* Lisbon agrees 4.9 bln BES bailout after weekend discussions
* Portuguese bond yields slip 1.4 bps
* Italy, Spain bond yields 3 bps lower
By Emelia Sithole-Matarise
LONDON, Aug 4 (Reuters) - Portuguese bond yields slipped on Monday after Lisbon agreed a 4.9 billion euro ($6.6 billion) bailout of its biggest bank in a plan that reassured debt investors there would be no wider strain on public finances.
After frenzied weekend discussions between Portuguese and European Union officials, Lisbon agreed to rescue Banco Espirito Santo, just months after the country exited an international bailout.
Portugal’s central bank, which only days ago said that BES could be recapitalised by private investors, said the plan would involve no cost to the public purse because the loan would be temporary.
The Portuguese government loan for the BES rescue will use up a large chunk of the 6.4 billion euros left over from a fund earmarked to aid the country’s banks as part of its EU/IMF bailout.
Portuguese 10-year bond yields fell 3.3 basis points to 3.68 percent as many in the market saw the BES problems as essentially under control for now. The yields rose around 20 bps last week to a high of 3.78 by Friday as BES edged closer to a state bailout after unveiling massive losses and had its top officials suspended for suspected harmful management.

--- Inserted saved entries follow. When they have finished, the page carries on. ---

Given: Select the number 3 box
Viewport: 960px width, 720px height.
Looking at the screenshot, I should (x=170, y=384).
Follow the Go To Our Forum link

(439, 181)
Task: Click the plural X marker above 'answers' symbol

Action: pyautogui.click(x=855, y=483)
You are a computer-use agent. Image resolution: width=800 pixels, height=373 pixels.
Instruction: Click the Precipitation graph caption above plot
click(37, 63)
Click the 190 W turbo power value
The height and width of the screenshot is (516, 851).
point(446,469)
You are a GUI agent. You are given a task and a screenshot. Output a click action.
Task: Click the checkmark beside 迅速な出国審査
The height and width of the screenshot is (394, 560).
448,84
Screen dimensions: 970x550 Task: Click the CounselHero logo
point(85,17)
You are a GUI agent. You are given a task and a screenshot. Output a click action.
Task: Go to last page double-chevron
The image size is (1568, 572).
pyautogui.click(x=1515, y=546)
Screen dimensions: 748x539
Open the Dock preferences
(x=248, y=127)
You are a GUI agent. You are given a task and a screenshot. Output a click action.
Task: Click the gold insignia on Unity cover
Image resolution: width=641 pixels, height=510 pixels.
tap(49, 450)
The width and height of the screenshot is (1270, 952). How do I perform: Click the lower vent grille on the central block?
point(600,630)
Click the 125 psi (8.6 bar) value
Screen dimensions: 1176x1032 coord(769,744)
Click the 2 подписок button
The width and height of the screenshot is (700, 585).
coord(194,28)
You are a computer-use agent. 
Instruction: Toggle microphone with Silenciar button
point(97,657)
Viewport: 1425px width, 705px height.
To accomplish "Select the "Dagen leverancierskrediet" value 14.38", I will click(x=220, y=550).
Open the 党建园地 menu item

“The market seems to be mostly relieved that we are seeing a clear cut decision by Portugal now on the situation on BES,” said Christian Lenk, a strategist at DZ Bank.
“I doubt we will see some kind of systemic risk stemming from the BES affair ... Of course it would have nice for BES to get money from private investors but given the (strong) cash position of the Portuguese government and its ability to tap markets for capital, I don’t see the danger for public finances.”
Yields on Italian and Spanish 10-year bonds were 5 and 4 bps down at 2.71 and 2.51 percent respectively with strategists seeing little risk of the contagion that unsettled markets in early July when the BES troubles first came up.
The European Central Bank’s ultra-easy monetary policy, which it is expected to reiterate at its meeting on Thursday, and fresh injections of cheap four-year loans later this year are supporting demand for peripheral euro zone bonds.
Greek yields were also lower at 6.07 percent after Moody’s upgraded its ratings by two notches to Caa1, citing its improved fiscal position. Moody’s also upgraded Portugal’s ratings a week ago, dismissing concerns that troubles at BES could spread.
Rabobank strategists said the positive rating actions as well as historic low borrowing costs for the euro zone weaker issuers compounded the positive sentiment in the bond market.
“All of this means we overall remain positive on peripheral spreads though caution that the significant compression that has already been seen means that momentum is likely to be less going forward,” they said in a note.